SOURCE DATA ::

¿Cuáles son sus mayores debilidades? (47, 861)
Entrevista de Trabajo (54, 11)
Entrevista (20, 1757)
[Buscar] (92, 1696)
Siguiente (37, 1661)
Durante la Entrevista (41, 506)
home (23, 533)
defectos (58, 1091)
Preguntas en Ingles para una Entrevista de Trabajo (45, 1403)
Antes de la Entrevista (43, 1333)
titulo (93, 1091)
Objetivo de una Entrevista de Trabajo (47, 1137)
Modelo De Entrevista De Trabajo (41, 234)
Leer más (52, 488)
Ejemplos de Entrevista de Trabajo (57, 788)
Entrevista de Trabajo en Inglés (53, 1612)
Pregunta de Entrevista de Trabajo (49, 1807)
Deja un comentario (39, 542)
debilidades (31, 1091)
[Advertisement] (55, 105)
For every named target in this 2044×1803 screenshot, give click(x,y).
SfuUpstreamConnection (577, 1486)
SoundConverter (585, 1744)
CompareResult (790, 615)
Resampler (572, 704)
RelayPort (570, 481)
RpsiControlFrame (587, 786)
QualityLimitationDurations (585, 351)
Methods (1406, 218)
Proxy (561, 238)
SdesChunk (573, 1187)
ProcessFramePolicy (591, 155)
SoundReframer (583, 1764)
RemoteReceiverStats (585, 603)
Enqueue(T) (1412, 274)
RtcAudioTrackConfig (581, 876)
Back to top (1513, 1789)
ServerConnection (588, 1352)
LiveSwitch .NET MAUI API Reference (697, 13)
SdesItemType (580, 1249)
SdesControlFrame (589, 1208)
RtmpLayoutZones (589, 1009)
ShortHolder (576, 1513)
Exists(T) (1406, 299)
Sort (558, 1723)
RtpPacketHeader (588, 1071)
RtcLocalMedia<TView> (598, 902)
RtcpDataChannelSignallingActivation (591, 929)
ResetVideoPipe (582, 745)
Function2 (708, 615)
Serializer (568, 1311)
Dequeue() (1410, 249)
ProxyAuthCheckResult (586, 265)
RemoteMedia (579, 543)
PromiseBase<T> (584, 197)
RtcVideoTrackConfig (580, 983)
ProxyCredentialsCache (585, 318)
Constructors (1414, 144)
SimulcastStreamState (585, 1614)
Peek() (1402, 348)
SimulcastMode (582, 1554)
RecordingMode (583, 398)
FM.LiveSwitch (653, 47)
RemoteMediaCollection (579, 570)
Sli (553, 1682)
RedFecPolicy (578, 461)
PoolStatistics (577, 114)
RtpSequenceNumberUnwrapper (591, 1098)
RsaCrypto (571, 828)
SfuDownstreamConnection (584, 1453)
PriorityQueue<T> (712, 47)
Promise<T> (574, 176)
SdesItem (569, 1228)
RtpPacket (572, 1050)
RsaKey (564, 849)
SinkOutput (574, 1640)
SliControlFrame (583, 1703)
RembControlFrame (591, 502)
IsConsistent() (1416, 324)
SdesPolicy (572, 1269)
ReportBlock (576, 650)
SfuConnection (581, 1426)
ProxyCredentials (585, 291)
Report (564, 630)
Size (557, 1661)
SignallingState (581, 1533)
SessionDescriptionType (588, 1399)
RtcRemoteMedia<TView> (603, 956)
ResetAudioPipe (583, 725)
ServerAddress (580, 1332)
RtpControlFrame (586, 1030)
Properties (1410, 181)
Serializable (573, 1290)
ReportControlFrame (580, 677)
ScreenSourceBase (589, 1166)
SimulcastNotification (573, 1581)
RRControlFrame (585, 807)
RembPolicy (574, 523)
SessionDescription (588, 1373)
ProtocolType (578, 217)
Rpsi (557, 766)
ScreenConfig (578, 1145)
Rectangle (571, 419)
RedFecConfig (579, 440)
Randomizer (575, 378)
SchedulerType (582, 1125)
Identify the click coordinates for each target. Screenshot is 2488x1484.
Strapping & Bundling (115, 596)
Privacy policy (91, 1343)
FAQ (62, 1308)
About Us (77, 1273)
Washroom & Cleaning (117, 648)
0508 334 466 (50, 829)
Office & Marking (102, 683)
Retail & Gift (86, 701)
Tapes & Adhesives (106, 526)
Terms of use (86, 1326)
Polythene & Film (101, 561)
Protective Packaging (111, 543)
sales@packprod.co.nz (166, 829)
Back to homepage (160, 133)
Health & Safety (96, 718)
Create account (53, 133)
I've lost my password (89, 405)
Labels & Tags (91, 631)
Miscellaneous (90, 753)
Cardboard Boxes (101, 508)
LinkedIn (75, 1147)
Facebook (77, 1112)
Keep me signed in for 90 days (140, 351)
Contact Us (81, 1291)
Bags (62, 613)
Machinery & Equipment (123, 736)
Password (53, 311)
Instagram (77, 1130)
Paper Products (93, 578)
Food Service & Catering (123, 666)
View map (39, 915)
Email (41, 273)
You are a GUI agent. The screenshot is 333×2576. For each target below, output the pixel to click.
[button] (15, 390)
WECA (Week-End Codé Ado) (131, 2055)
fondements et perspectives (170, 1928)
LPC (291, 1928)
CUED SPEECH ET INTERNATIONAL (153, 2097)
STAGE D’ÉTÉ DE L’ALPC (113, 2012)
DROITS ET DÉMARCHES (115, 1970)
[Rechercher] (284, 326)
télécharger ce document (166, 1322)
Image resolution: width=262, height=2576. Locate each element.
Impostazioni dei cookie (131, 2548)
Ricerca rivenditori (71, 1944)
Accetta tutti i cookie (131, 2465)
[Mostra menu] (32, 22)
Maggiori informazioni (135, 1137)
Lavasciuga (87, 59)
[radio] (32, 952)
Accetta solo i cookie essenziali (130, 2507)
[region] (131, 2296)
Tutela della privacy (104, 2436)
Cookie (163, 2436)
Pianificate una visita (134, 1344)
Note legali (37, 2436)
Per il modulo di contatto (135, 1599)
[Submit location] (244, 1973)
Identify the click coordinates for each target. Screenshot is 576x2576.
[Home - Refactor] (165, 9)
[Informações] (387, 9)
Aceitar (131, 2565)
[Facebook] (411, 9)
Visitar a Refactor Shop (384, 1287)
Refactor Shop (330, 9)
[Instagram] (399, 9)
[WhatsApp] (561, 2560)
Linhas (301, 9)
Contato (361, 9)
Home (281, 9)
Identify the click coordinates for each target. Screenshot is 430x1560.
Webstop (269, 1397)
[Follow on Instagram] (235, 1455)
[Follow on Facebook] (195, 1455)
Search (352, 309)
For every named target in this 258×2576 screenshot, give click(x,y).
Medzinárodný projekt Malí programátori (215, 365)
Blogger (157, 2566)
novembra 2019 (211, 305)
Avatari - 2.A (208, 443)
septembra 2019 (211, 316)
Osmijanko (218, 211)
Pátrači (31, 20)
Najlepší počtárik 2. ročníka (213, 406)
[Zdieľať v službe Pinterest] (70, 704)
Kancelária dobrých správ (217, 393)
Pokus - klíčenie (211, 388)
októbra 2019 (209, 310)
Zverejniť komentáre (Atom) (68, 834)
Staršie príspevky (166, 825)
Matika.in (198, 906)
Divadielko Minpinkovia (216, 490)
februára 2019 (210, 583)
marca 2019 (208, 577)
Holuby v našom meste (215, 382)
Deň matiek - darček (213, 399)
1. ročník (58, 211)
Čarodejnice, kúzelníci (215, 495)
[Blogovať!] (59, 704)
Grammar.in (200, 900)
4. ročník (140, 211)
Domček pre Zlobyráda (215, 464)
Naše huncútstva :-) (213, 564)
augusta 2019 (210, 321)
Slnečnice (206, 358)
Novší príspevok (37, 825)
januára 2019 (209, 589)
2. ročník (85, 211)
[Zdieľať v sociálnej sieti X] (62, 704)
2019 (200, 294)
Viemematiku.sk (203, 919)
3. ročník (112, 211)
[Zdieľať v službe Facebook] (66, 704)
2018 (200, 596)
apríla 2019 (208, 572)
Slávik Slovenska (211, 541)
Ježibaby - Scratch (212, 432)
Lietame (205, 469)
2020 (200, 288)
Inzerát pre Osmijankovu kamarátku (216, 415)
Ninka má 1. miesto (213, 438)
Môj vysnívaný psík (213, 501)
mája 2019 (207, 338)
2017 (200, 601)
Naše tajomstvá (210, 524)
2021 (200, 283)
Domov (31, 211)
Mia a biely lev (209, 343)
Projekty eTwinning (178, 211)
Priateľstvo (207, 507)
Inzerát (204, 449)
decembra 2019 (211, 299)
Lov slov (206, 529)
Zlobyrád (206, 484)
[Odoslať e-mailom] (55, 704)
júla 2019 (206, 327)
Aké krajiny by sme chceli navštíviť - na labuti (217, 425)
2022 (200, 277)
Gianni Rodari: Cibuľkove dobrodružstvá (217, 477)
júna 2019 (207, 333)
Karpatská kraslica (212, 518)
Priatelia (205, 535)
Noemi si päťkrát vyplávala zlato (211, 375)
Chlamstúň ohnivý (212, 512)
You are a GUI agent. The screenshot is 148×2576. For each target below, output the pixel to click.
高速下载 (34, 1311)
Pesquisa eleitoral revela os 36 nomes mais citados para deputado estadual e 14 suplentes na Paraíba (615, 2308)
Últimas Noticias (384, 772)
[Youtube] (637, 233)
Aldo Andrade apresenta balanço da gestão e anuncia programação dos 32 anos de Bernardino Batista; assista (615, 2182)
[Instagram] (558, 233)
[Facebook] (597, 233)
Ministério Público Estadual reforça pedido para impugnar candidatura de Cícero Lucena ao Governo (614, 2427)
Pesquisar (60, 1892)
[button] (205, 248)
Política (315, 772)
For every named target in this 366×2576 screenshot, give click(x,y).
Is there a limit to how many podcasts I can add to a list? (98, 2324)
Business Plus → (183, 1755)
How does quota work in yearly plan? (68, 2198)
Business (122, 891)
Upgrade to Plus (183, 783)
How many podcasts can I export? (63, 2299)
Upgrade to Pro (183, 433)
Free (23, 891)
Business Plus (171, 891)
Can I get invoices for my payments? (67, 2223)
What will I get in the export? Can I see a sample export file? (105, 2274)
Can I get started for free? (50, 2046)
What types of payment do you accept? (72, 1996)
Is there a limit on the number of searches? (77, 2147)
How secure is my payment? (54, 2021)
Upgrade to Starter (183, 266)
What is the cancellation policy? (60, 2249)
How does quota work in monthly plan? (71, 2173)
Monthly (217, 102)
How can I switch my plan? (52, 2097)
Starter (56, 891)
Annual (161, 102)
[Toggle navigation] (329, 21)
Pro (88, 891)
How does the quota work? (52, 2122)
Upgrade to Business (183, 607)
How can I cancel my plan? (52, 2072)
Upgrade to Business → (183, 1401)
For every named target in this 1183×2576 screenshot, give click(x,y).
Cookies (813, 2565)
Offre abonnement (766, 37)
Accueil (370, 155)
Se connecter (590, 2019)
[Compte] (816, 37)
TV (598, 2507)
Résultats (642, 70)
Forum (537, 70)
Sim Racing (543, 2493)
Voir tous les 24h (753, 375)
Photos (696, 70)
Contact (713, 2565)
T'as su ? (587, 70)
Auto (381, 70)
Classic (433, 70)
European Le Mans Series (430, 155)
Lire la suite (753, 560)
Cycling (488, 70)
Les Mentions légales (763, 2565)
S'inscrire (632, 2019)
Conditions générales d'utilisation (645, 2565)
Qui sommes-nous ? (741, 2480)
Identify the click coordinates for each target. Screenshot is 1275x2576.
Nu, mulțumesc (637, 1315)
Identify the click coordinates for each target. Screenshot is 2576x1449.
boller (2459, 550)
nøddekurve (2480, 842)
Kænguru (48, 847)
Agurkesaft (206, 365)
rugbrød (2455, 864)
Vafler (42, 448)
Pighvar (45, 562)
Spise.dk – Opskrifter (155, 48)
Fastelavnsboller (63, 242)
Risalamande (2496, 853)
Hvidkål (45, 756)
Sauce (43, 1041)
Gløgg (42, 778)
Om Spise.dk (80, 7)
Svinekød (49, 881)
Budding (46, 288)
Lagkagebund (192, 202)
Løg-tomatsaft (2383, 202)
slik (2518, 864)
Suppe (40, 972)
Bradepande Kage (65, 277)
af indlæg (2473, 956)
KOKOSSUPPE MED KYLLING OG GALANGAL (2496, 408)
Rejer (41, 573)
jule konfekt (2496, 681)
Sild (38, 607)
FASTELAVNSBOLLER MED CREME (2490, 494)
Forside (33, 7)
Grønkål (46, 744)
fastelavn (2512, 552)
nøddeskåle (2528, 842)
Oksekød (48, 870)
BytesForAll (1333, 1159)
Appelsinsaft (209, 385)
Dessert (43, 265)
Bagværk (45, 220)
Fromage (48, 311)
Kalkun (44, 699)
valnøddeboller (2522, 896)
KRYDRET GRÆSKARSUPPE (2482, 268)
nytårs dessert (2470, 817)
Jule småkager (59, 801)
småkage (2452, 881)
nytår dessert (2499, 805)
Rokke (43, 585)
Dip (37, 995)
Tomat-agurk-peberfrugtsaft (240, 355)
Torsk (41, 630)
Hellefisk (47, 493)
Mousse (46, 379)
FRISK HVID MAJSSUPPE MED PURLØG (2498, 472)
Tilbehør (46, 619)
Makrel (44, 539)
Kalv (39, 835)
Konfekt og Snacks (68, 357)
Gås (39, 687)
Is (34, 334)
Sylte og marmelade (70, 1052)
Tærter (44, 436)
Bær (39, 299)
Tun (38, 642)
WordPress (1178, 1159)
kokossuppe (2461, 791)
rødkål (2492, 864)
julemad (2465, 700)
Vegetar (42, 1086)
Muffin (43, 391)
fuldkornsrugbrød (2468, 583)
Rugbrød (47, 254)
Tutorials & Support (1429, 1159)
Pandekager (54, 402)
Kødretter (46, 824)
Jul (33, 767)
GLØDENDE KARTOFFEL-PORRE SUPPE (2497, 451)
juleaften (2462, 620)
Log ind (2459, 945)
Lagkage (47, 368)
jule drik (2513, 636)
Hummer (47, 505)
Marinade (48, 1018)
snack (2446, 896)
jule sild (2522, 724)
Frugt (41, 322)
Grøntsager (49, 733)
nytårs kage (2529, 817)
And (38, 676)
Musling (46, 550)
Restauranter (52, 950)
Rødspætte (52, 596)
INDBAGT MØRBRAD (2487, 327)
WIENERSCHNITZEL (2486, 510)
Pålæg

EXERCISE DETAILS ::
Go through the records and copy each line with "debilidades" in it.

COMPLETED EXERCISE ::
¿Cuáles son sus mayores debilidades? (47, 861)
debilidades (31, 1091)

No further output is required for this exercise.